◆ Work to complete
Beginning with the line that contains "This screenshot has", copy each subsequent line of the data below through the last one, including both ends but not the pictures.

◆ Record extracts

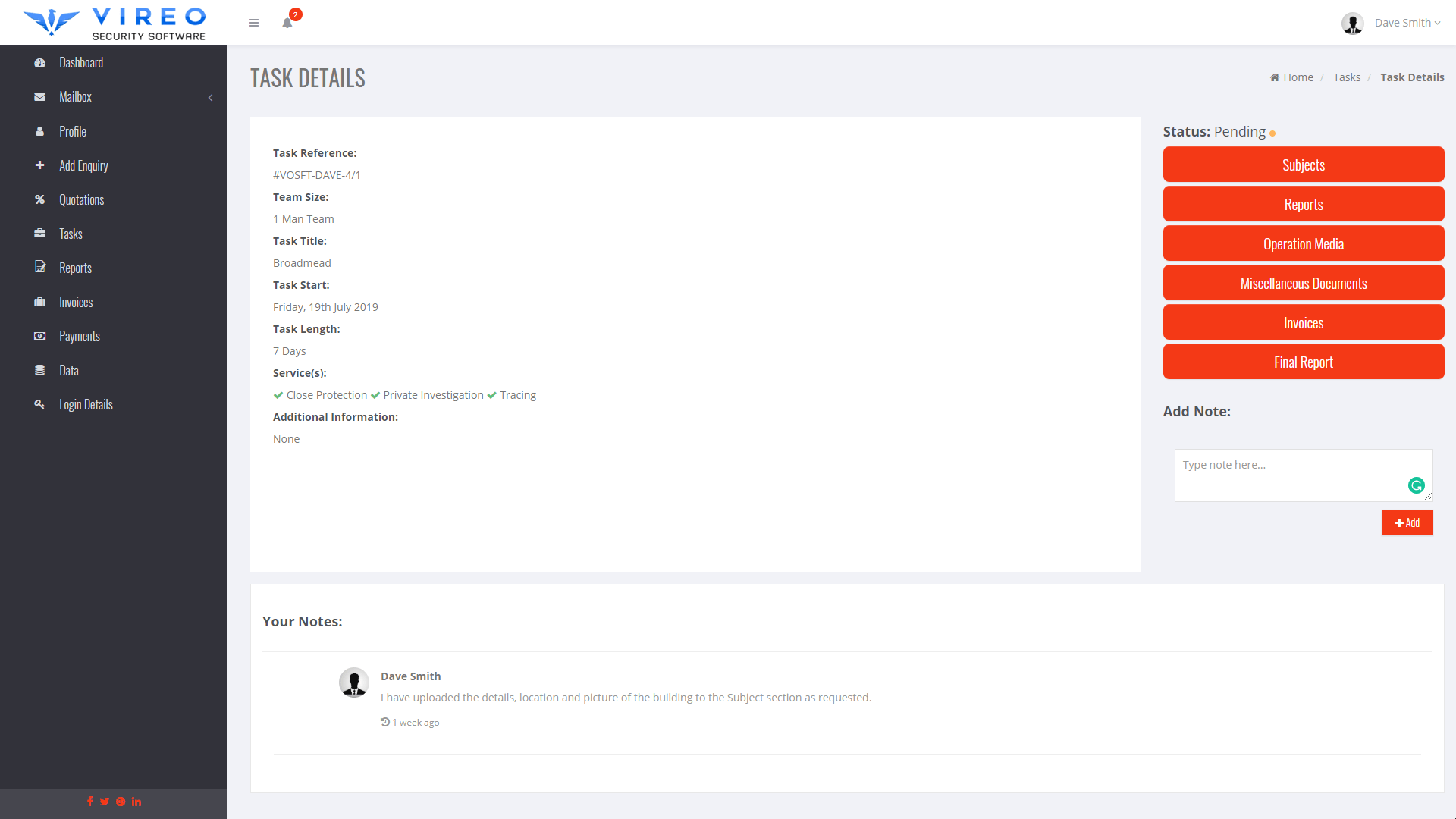Click the LinkedIn icon in the footer

(136, 801)
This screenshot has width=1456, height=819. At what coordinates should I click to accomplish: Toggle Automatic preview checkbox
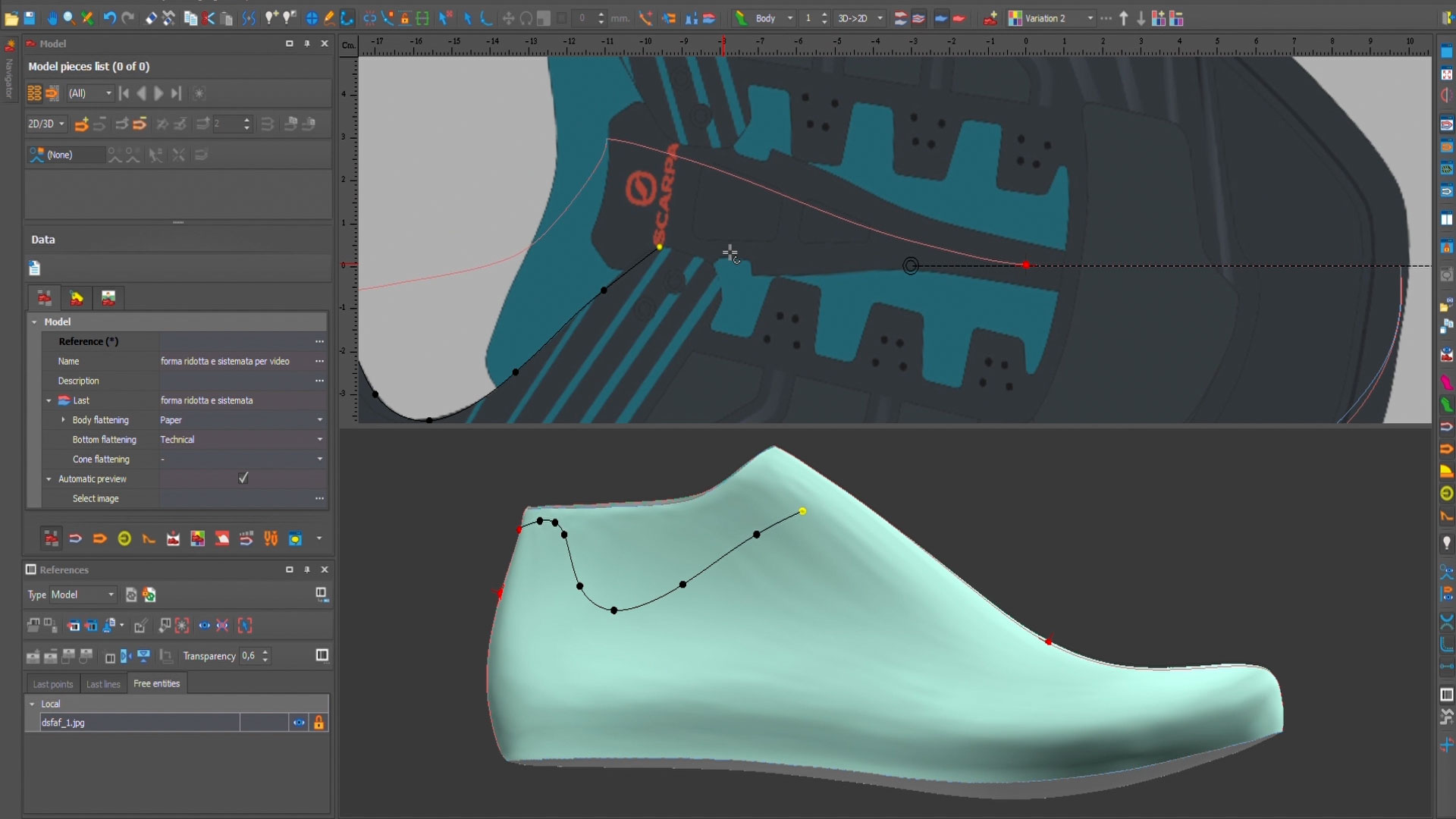click(x=243, y=479)
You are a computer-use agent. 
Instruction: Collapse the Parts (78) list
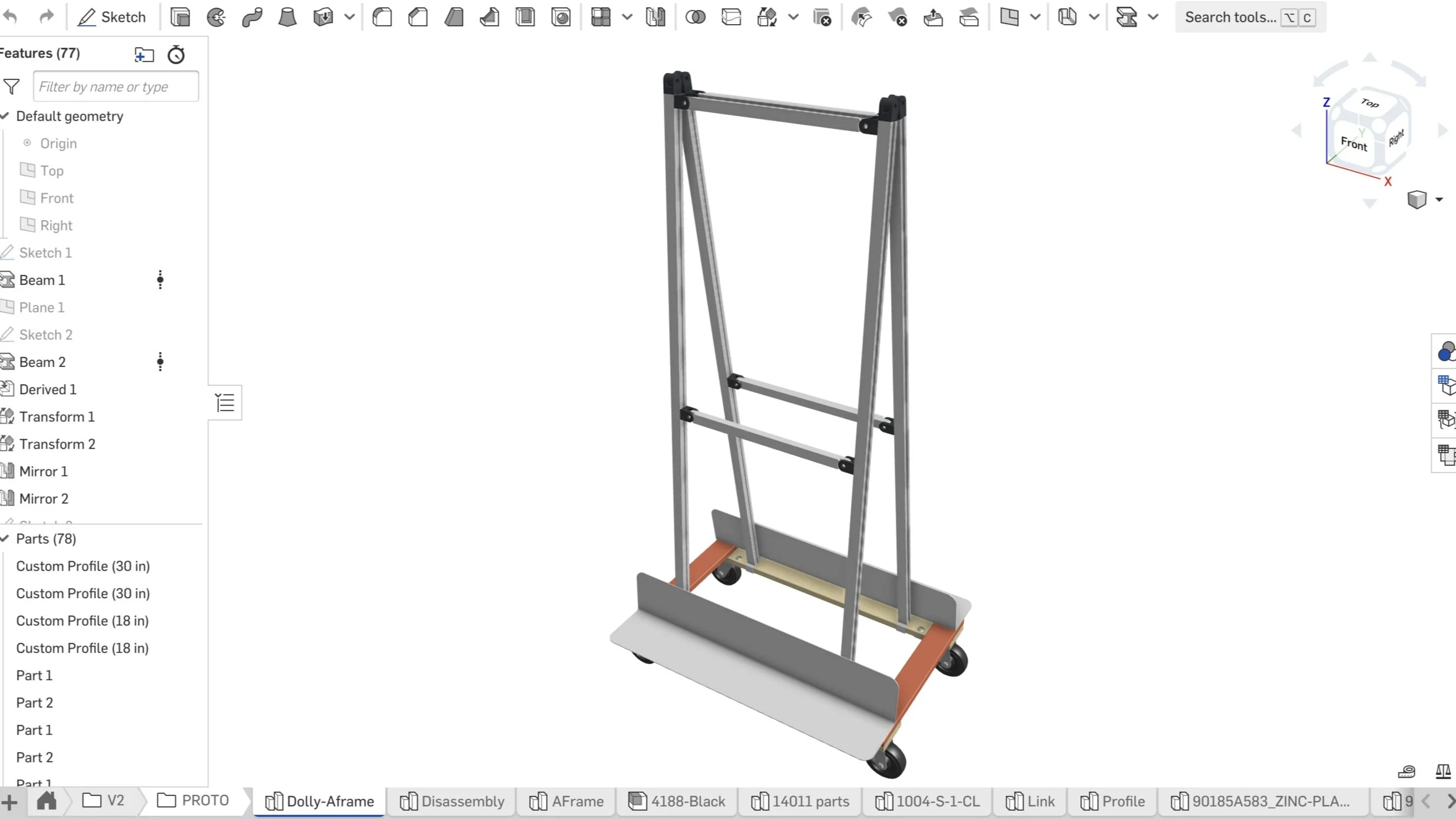[5, 539]
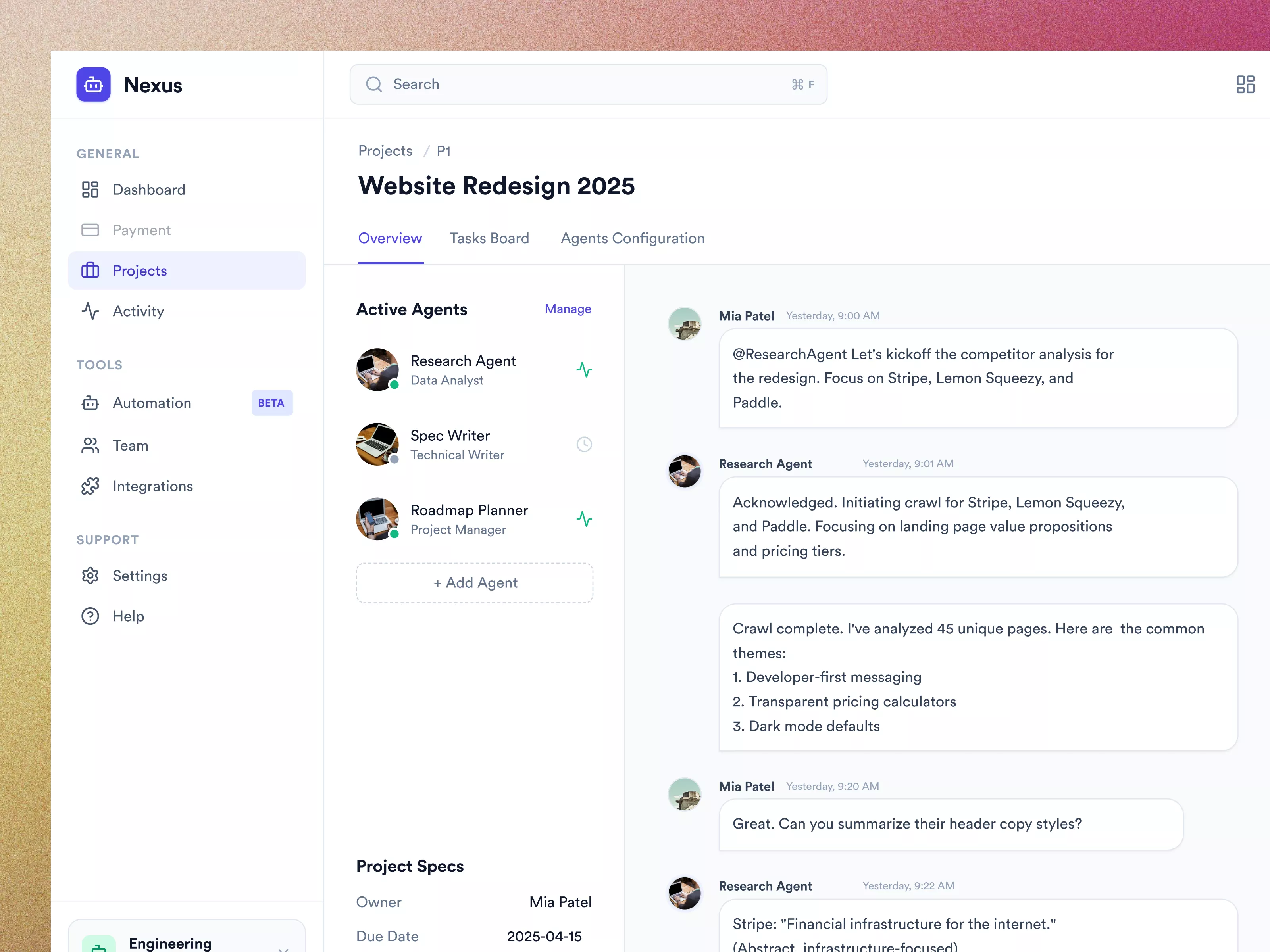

◆ Reply
This screenshot has width=1456, height=819. At what coordinates should I click to accomplish: Toggle Automatic preview checkbox
click(x=243, y=479)
You are a computer-use agent. 
Instruction: Collapse the Parts (78) list
[5, 539]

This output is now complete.